PRINCETON, NJ -- Forty-one percent of Americans tell Gallup they have a great deal or quite a lot of confidence in the U.S. medical system. Americans' confidence has been a bit higher since the Patient Protection and Affordable Care Act passed in 2010, and is much higher than the 2007 low point.
Though confidence in the medical system is up, it is only slightly better than the historical average of 39%. This confidence rate has fluctuated in a fairly narrow range between 31% and 44% since 1993, and has always exceeded the percentage expressing "very little" or "no" confidence. Another 33% to 42% have historically expressed "some" confidence in the medical system.
Confidence in the U.S. medical system hit a low of 31% in 2007, a year in which confidence in most U.S. institutions dropped. Confidence began to improve in 2008 and 2009, though it remained below the historical average. In 2010, after President Obama signed comprehensive U.S. healthcare reform legislation, confidence improved a bit more to 40%, and has stayed at about that level -- essentially the historical average -- since then.
Americans' confidence in the medical system peaked at 44% in 2003 and 2004.

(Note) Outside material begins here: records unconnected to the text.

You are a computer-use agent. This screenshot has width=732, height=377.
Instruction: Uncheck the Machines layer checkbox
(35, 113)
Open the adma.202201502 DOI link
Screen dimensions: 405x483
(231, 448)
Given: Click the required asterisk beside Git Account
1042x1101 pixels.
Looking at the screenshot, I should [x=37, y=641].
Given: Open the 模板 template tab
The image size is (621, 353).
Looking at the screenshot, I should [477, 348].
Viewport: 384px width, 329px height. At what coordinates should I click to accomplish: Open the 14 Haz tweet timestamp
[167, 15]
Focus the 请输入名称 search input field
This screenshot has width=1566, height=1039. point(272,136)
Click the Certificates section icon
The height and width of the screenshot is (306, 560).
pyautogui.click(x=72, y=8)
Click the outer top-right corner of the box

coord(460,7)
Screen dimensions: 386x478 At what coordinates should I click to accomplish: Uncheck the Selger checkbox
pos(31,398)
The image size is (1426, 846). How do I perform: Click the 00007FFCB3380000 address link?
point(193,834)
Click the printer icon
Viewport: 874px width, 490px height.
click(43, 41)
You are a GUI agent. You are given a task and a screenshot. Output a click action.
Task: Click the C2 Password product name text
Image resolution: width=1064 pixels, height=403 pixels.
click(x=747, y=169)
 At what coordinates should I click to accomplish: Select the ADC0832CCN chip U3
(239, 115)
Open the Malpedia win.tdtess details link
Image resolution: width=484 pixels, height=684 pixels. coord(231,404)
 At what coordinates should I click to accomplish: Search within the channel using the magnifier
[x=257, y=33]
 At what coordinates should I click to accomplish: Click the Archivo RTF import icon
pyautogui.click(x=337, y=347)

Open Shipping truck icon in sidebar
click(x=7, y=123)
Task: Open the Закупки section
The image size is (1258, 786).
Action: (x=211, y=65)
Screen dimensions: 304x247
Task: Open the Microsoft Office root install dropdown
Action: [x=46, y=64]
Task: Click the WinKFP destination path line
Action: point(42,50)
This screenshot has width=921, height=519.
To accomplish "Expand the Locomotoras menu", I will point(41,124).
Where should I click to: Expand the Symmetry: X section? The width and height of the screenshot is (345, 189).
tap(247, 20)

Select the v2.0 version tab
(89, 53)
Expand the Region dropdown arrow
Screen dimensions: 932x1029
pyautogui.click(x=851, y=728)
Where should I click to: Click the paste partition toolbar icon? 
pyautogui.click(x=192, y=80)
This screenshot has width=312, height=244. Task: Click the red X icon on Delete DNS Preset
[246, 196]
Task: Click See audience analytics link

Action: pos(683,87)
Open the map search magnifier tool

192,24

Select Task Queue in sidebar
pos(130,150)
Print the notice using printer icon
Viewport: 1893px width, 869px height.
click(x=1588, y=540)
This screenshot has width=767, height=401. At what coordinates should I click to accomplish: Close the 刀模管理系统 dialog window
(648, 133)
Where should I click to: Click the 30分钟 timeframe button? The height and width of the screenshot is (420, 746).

Democrats Showing Largest Increase in Confidence
Republicans have typically shown greater confidence in the medical system than independents or Democrats, and that is the case today. Currently, 49% of Republicans have a great deal or quite a lot of confidence in the medical system, compared with 44% of Democrats and 34% of independents.
Republicans' confidence has held at or above the 40% level in recent years, including the record-low confidence year, 2007. That year, Democrats' confidence dropped to 27%, but it has shown an upward trend since then, increasing a total of 17 percentage points in the last five years. Over that same time, Republicans' confidence is up five points and independents', eight points.
Confidence in HMOs Remains Low, but Is Improved
This year, 19% of Americans say they have a great deal or quite a lot of confidence in Health Maintenance Organizations. While still low on an absolute basis -- only Congress ranks lower among the institutions Gallup measured this year -- it ties for the best HMO rating in the 14 years Gallup has measured them.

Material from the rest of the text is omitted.